Rueben Martinez, winner of the Innovator's Award at the L.A. Times Book Prizes

From those humble roots, the barbershop-cum-bookstore Libreria Martinez Books and Art Gallery became one of the largest purveyors of Spanish-language books in the country, as well as a center for literacy advocacy whose influence continues to ripple nationwide.
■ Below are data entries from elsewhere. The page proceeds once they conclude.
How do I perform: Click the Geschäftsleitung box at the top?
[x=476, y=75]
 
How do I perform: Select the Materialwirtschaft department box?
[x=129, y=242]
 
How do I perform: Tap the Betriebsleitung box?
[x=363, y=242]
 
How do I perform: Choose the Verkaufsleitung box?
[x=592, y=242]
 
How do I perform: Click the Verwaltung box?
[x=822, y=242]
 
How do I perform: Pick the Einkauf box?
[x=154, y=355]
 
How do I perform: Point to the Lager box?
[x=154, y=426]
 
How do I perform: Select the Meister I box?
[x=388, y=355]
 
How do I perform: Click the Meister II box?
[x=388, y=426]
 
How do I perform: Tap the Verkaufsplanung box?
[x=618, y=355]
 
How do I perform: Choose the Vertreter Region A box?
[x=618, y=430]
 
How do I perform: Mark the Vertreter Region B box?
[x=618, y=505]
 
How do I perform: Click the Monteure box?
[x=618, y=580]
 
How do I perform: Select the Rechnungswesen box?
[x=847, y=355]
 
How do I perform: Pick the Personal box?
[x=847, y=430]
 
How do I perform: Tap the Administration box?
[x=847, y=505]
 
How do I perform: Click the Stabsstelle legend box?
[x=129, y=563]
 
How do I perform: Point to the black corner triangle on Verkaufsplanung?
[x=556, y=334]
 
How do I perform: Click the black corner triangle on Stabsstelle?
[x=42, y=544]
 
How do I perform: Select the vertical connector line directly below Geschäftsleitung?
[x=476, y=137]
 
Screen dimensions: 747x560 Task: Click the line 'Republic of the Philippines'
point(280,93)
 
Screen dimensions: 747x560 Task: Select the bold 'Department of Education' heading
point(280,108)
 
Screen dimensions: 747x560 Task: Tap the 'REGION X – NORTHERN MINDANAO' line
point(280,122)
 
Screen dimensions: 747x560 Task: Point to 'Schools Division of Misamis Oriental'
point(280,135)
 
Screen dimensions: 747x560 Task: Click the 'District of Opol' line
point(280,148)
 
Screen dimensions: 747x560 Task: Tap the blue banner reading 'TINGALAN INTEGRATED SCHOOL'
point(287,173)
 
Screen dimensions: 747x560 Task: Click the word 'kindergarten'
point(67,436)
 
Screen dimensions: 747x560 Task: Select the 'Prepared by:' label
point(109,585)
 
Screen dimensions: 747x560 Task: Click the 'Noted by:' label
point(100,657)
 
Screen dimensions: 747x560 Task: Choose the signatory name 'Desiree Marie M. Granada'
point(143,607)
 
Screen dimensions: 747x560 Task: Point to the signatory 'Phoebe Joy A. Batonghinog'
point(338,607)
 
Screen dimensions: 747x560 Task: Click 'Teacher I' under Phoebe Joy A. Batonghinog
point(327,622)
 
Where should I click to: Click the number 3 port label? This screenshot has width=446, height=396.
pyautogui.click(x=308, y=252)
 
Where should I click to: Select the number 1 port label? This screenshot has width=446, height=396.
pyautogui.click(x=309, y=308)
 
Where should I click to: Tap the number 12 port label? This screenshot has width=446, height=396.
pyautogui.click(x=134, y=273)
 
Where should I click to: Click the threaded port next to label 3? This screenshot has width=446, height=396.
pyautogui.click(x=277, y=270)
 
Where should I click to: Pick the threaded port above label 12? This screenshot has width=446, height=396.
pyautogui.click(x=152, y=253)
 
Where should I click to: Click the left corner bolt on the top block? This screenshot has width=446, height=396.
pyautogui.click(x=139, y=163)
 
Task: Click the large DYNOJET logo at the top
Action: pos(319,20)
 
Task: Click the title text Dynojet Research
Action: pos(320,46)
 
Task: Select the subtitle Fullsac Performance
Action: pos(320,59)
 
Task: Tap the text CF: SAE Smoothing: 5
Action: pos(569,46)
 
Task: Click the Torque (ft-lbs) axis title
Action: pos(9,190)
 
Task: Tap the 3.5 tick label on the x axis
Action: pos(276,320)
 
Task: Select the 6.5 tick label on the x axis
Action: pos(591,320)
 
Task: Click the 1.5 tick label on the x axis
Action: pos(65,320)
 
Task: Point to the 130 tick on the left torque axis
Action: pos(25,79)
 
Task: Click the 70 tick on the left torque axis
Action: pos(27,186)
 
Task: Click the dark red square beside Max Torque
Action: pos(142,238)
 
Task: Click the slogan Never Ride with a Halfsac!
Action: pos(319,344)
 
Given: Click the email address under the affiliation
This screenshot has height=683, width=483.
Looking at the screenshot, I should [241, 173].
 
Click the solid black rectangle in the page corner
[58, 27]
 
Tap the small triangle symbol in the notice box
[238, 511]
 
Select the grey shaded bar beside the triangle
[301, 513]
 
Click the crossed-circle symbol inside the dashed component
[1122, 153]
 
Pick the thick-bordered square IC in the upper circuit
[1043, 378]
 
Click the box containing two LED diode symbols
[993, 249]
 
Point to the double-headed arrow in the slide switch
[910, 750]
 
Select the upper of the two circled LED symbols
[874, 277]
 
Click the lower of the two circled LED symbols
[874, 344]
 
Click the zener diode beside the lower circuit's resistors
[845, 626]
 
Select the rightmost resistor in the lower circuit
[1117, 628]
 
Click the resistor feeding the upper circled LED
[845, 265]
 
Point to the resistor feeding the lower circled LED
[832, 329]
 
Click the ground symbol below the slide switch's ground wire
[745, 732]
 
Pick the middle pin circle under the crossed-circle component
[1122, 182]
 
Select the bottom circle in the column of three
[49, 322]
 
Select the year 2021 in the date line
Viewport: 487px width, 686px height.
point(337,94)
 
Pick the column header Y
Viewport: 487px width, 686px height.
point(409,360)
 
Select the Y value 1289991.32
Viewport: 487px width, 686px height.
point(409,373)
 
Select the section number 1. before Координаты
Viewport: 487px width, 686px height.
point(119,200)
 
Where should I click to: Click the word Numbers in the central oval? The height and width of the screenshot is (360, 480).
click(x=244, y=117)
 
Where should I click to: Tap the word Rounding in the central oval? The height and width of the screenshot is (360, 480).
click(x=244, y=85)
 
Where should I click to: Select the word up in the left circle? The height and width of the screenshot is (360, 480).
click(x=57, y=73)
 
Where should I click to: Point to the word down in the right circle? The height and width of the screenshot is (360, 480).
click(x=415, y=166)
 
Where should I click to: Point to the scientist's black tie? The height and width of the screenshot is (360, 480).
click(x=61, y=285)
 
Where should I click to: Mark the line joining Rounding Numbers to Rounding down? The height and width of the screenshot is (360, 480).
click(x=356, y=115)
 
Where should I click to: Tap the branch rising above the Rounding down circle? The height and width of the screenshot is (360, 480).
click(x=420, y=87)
These were my tickets out of the copper mines,” says Rueben Martinez, sweeping his hand over the books stacked on the coffee table inside his small, sage-colored home. A sign on the lawn announces, “This House is Celebrating its Centennial,” and shaded by two stately pepper trees, the craftsman could be a child’s drawing of the platonic home, complete with a pair of porch recliners and a cascade of purple wisteria tumbling from a trellis in the backyard. In the living room, to Martinez’s right, stands a neatly shelved low-boy bookcase containing titles by Mario Vargas Llosa and Miguel de Cervantes, and to his left, a tower of overflow teeters in the corner of the room, but it’s the tan leather barber’s chair, just a few feet away in Martinez’s office, that catches my attention first.

“I had a barbershop the size of these two rooms,” Martinez says, describing the now famous storefront to which he added one unlikely and transformative element: a single bookshelf.